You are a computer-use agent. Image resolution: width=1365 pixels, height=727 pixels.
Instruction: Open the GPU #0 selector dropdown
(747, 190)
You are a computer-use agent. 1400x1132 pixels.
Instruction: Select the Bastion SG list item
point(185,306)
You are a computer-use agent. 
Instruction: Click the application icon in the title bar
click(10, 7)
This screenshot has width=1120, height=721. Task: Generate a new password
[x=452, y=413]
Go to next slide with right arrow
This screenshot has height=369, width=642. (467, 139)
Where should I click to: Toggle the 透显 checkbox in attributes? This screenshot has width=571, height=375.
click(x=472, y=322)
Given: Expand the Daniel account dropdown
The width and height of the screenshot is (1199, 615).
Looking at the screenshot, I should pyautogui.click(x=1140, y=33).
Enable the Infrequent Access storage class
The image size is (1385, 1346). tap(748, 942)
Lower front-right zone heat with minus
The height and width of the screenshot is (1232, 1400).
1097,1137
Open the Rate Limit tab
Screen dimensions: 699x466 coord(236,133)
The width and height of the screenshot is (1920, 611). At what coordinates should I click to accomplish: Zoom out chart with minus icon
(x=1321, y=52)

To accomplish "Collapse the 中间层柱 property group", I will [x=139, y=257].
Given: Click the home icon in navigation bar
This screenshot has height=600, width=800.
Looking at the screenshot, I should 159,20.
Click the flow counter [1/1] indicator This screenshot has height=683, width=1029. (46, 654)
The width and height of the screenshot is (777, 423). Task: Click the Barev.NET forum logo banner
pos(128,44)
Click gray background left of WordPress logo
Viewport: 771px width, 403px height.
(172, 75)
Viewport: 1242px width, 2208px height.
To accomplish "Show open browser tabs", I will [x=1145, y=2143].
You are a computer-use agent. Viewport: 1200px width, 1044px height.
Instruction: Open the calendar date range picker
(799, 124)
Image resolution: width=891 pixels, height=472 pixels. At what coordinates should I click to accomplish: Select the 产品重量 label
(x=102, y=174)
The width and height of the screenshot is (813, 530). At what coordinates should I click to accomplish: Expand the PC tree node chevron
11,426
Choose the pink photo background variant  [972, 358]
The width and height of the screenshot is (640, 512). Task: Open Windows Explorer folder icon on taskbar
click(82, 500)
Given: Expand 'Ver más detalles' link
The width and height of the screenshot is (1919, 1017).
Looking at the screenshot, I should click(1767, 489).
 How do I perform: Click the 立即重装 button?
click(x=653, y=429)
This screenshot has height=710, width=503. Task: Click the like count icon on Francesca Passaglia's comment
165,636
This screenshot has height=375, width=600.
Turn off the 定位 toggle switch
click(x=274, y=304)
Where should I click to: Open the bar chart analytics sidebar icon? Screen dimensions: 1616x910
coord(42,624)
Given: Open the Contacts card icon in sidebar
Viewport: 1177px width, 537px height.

++++++++

INSTRUCTIONS TO FOLLOW
Could you copy every record above exactly as written?

SOLUTION BELOW
You are a computer-use agent. Image resolution: width=1365 pixels, height=727 pixels.
Instruction: Open the GPU #0 selector dropdown
(747, 190)
You are a computer-use agent. 1400x1132 pixels.
Instruction: Select the Bastion SG list item
point(185,306)
You are a computer-use agent. 
Instruction: Click the application icon in the title bar
click(10, 7)
This screenshot has width=1120, height=721. Task: Generate a new password
[x=452, y=413]
Go to next slide with right arrow
This screenshot has height=369, width=642. (467, 139)
Where should I click to: Toggle the 透显 checkbox in attributes? This screenshot has width=571, height=375.
click(x=472, y=322)
Given: Expand the Daniel account dropdown
The width and height of the screenshot is (1199, 615).
Looking at the screenshot, I should pyautogui.click(x=1140, y=33).
Enable the Infrequent Access storage class
The image size is (1385, 1346). tap(748, 942)
Lower front-right zone heat with minus
The height and width of the screenshot is (1232, 1400).
1097,1137
Open the Rate Limit tab
Screen dimensions: 699x466 coord(236,133)
The width and height of the screenshot is (1920, 611). At what coordinates should I click to accomplish: Zoom out chart with minus icon
(x=1321, y=52)

To accomplish "Collapse the 中间层柱 property group", I will [x=139, y=257].
Given: Click the home icon in navigation bar
This screenshot has height=600, width=800.
Looking at the screenshot, I should 159,20.
Click the flow counter [1/1] indicator This screenshot has height=683, width=1029. (46, 654)
The width and height of the screenshot is (777, 423). Task: Click the Barev.NET forum logo banner
pos(128,44)
Click gray background left of WordPress logo
Viewport: 771px width, 403px height.
(172, 75)
Viewport: 1242px width, 2208px height.
To accomplish "Show open browser tabs", I will [x=1145, y=2143].
You are a computer-use agent. Viewport: 1200px width, 1044px height.
Instruction: Open the calendar date range picker
(799, 124)
Image resolution: width=891 pixels, height=472 pixels. At what coordinates should I click to accomplish: Select the 产品重量 label
(x=102, y=174)
The width and height of the screenshot is (813, 530). At what coordinates should I click to accomplish: Expand the PC tree node chevron
11,426
Choose the pink photo background variant  [972, 358]
The width and height of the screenshot is (640, 512). Task: Open Windows Explorer folder icon on taskbar
click(82, 500)
Given: Expand 'Ver más detalles' link
The width and height of the screenshot is (1919, 1017).
Looking at the screenshot, I should click(1767, 489).
 How do I perform: Click the 立即重装 button?
click(x=653, y=429)
This screenshot has height=710, width=503. Task: Click the like count icon on Francesca Passaglia's comment
165,636
This screenshot has height=375, width=600.
Turn off the 定位 toggle switch
click(x=274, y=304)
Where should I click to: Open the bar chart analytics sidebar icon? Screen dimensions: 1616x910
coord(42,624)
Given: Open the Contacts card icon in sidebar
Viewport: 1177px width, 537px height.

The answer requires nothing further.